LISTED RECORDS
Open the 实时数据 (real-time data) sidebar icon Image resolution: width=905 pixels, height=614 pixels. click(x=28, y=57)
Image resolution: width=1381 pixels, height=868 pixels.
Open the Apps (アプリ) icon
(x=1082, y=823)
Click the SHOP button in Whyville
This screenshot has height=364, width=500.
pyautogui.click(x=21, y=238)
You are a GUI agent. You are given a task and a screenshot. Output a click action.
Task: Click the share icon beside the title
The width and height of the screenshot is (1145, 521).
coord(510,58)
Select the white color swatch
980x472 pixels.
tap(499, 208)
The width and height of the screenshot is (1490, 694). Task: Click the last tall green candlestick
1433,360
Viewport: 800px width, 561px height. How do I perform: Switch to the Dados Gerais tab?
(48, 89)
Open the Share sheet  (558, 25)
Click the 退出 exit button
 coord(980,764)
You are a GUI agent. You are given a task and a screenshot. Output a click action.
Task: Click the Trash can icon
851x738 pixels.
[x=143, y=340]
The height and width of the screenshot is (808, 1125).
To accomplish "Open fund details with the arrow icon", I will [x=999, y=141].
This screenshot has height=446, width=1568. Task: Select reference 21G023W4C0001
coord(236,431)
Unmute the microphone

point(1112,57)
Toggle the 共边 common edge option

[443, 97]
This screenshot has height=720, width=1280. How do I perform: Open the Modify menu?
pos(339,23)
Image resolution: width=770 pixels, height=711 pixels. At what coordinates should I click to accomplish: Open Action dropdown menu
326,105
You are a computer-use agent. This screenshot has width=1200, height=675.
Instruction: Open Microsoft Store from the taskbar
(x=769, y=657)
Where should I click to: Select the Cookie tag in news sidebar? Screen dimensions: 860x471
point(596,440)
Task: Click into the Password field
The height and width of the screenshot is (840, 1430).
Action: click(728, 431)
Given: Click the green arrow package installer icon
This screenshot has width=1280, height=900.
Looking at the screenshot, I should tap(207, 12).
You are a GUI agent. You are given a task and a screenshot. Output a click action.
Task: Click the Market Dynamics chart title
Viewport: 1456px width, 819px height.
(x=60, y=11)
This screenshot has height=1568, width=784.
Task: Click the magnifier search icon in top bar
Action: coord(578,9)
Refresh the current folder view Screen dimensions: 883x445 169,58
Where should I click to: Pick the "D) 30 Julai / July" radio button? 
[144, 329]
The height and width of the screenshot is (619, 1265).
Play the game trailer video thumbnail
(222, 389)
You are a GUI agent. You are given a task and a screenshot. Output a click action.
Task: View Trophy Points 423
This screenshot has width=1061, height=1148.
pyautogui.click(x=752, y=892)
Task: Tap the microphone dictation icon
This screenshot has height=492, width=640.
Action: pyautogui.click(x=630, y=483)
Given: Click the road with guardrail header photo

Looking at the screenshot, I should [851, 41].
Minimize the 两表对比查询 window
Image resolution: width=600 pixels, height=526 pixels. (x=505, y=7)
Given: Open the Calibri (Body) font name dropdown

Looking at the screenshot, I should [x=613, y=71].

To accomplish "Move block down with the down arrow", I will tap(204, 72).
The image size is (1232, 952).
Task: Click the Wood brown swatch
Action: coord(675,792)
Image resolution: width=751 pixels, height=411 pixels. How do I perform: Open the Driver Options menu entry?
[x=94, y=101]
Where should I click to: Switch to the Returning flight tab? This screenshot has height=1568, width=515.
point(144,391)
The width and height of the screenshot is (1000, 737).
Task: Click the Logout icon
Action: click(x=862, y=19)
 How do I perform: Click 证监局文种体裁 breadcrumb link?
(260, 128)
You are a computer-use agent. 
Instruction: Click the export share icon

REQUIRED WORK
Rewrite the rows from the line with "The width and height of the screenshot is (1490, 694)." up to and including the line with "coord(980,764)", keeping every line, requests included, and shift each coordinate in the answers up by 98. Give only those lines.

THE COMPLETED TASK
The width and height of the screenshot is (1490, 694). Task: Click the last tall green candlestick
1531,458
Viewport: 800px width, 561px height. How do I perform: Switch to the Dados Gerais tab?
(146, 187)
Open the Share sheet  (656, 123)
Click the 退出 exit button
 coord(1078,862)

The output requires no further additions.